В противоположность миру двора, соратники Мольера по искусству, Дети Семьи, которые разделили с ним путь к славе, и актеры парижской труппы Господина Брата Короля, описаны Булгаковым в явно идеальном ключе, портреты их легендарны. Благородные характеры Лагранжа и дю Круази, бесконечно преданных театру Мадлены, Жозефа и Луи Бежаров, юного Барона, нежной подруги Мольера Дебри, ослепительной Терезы-Маркизы Дюпарк контрастируют с теми полными сарказма характеристиками, которые дает Булгаков герцогам, королю и его брату Конти. В главах, посвященных труппе Мольера, явственно проступает тоска Булгакова, пережившего в свое бурное театральное пятилетие и непонимание, и предательство друзей, – тоска по актерскому братству, по чистоте отношений, по самозабвенности творчества, по верному Лагранжу.
* * *
В архиве М. А. Булгакова в ГБЛ сохранилась рукопись романа и три прижизненных авторских экземпляра машинописи. Два из них подписаны Булгаковым. Все три машинописных текста озаглавлены: «Мольер». Название «Жизнь господина де Мольера» появилось, по-видимому, в 1956 году при подготовке к публикации в журнале «Литературная Москва».

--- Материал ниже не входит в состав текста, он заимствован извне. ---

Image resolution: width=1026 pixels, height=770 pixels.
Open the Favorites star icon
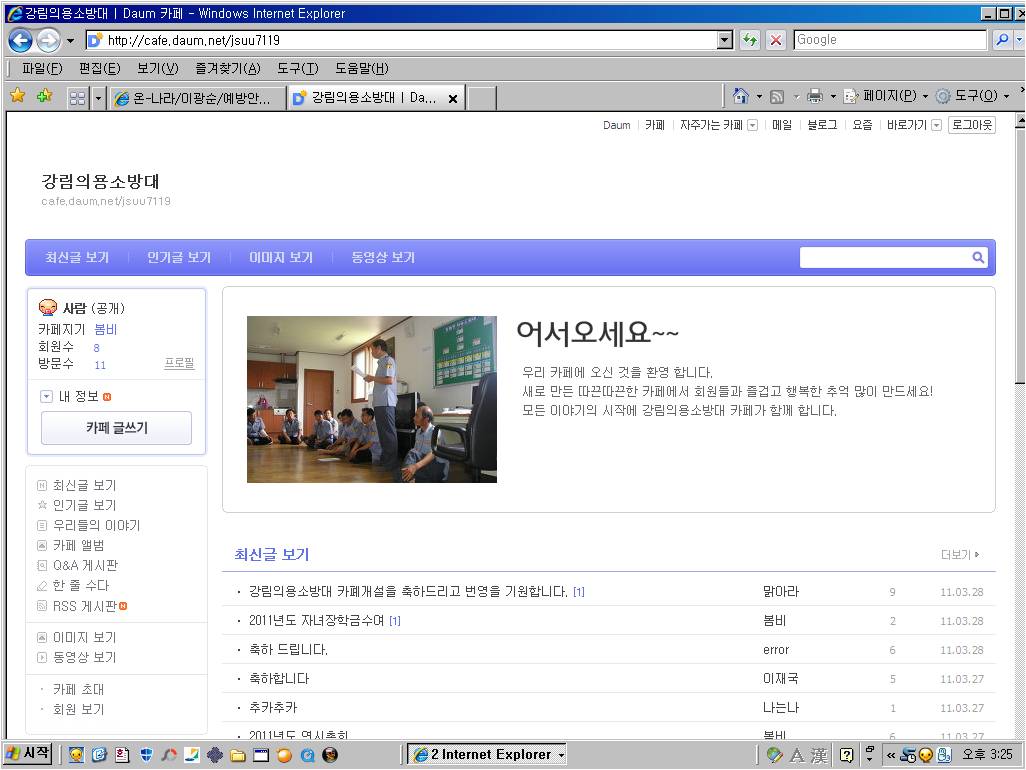[x=17, y=97]
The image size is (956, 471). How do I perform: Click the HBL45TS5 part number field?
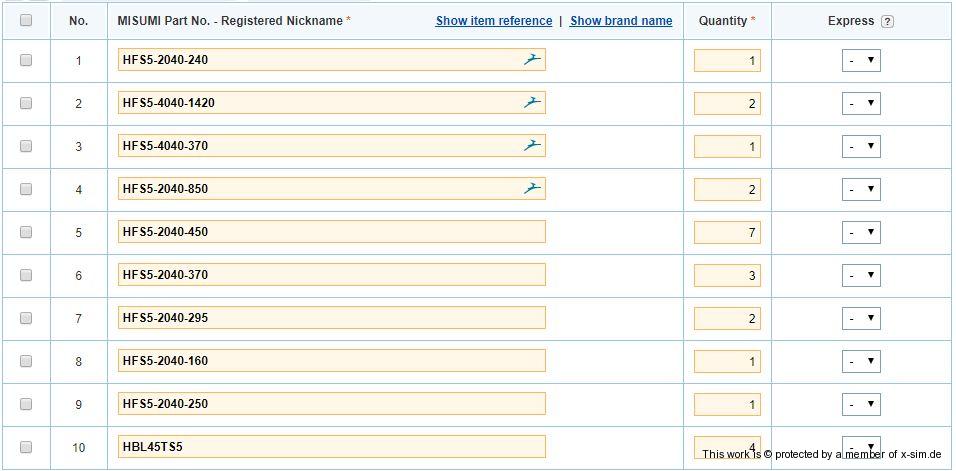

Машинописи ф. 562, к. 4, ед. хр. 1 и ед. хр. 2, представляют собой первый и второй экземпляры одного текста. Каждый из них правился Булгаковым. Первый слой правки в них идентичен: поправки фиолетовыми чернилами аккуратно перенесены из 4.1 в 4.2. Однако есть поправки, отличающие экземпляры друг от друга. В 4.2 нет, например, рукописных вставок, сделанных Булгаковым на обороте листов в 4.1. Но самое важное отличие в том, что в 4.2 намечены сокращения текста и сделаны исправления, ослабляющие интонацию рассказа, приглушающие авторское отношение к событиям. Простым, розовым и синим карандашом в 4.2 намечены вычерки, чаще всего цензурного характера, многие из которых были учтены при первой публикации романа в 1962 году (ЖЗЛ). Исследование исправлений и вычерков показывает, что кроме стилистической правки рукой Булгакова в 4.2 зафиксирована работа других людей (напр., вписанные простым карандашом слова «до нашей эры» – л. 27 – не принадлежат Булгакову). Самые обширные вычерки простым карандашом стерты. Эти карандашные вычерки, пометы на полях, подчеркивания лишь намечены и не могут считаться окончательными. Окончательную правку Булгаков вносил в текст романа чернилами.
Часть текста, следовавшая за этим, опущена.